It made Tchaikovsky's Symphony No. 6 "Pathetique" sound very old hat to me after the intermission. LW had the opposite reaction. The music was sculpted with emotional precision by Dudamel and his musicians. I could almost see the swirl of cream in the air above the orchestra. It was a rich confection out of an old-time bakery, but last night I wanted something savory and adventurous.

Thursday, May 20, 2010

Found Poem

Found Poem

Two birds shat on my window. Two thumbprints, ridges and whorls. Dribbling a tail, they look like spermatozoa swimming up the sky. My landlord, who is also a cop, will be after me to clean the glass.


Tuesday, May 18, 2010

Almost Overnight Sensation

Googling my name idly this morning, I discover Equal to the Earth has been briefly reviewed by The Tower Journal:

This first, full-length collection of poems by Jee Leong Koh, reveals why this young man has become an almost overnight sensation. His poetry can't be classified. It is at times internal and deep, then mundane and urban and even sarcastic and humorous. His language, mythic and crass, reveals a bold desire to comprehend love and human interactions. He uses words, rhythm and images like a daring, young master. Buy this book and watch this poet's future! You won't be disappointed.

The Tower Journal is edited by Mary Ann Sullivan.

Monday, May 17, 2010

The Side Effects of the Cocaine

Walnut Literary Review Issue 01 is out. Poems by Annie Finch, Ocean Vuong, and Zhuang Yusa. I have three poems in it.


The Side Effects of the Cocaine, a comic, tells the story of David Bowie's life from April 1975 to February 1976. Addled from the addiction he claimed to have picked up in the USA, Bowie saw Jesus in a vision, which saved him from self-destruction and launched his Thin White Duke persona. Controversially he was quoted as saying that "Britain could benefit from a Fascist leader."

The story in the comic, written by Sean T. Collins, is tight, in a before and after structure. It does not explain too much, but enough for anyone who does not know Bowie's story to follow the comic. It compares rock stars to Hitler the expert manipulator of media, and asks why we give ourselves up to druggies and dictators. The serious message is inflected by a keen ironic awareness of role-playing. Near the end of the comic, when Bowie is asked by an interviewer whether he stands by everything he said, he replies, "Everything but the inflammatory remarks."
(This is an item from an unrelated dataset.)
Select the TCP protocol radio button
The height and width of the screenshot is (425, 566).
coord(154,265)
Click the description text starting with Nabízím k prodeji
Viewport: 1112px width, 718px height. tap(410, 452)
The drawings done in ink give a stark black and white look. The look accentuates Bowie's initial emaciation, and at the end imaginatively transforms, in consecutive full-page panels, Bowie singing on stage. The last panel is all black, with the Duke faintly picked out in white. The Jesus vision, which "changed" Bowie, is rightly given its two-page spread of glory. There the Lord appears on a cross, as if in a Renaissance or Baroque altar, the Nazi swastika on his right and left, the passion scenes behind him re-created as a comic strip. The illustrator is Isaac Moylan, and you can read the comic on his website.

Sunday, May 16, 2010

Lin-Manuel Miranda's "Into the Heights"

Energetic dancing, rousing music, memorable songs, a story that shows its emotions on the sleeve, "Into the Heights" deserves its Best Musical Tony Award I discovered at the Richard Rodgers Theatre yesterday afternoon. Miranda, who grew up with his abuela in Washington Heights, started writing the musical when he was a sophomore at Wesleyan, and it performed on Off-Broadway before moving into the Great White Way. I especially enjoyed the crystalline voice of Janet Dacal (Nina) and the smoky singing of Christopher Jackson (Benny), who played lovers. David del Rio (Sonny) had great comic timing.

The theater was packed with school groups, and there was plenty of whistling and sighing when Nina and Benny kissed, with a nod to West Side Story, on a balcony. Somehow the good-natured catcalls belonged to this stage re-creation del barrio as much as the salsa horn lines, bachata guitar lines and hip-hop. If the song "We are Powerless" was as much about political helplessness as it was about an electrical blackout, the typical optimism of musical theater was here suffused with the youthful aspiration of a rising generation.

Friday, May 14, 2010

So Soft and So Masterful

The first of two ghazals accepted by qarrtsiluni is now up on their website. The theme for the issue is New Classics. You can download the podcast of me reading the poem.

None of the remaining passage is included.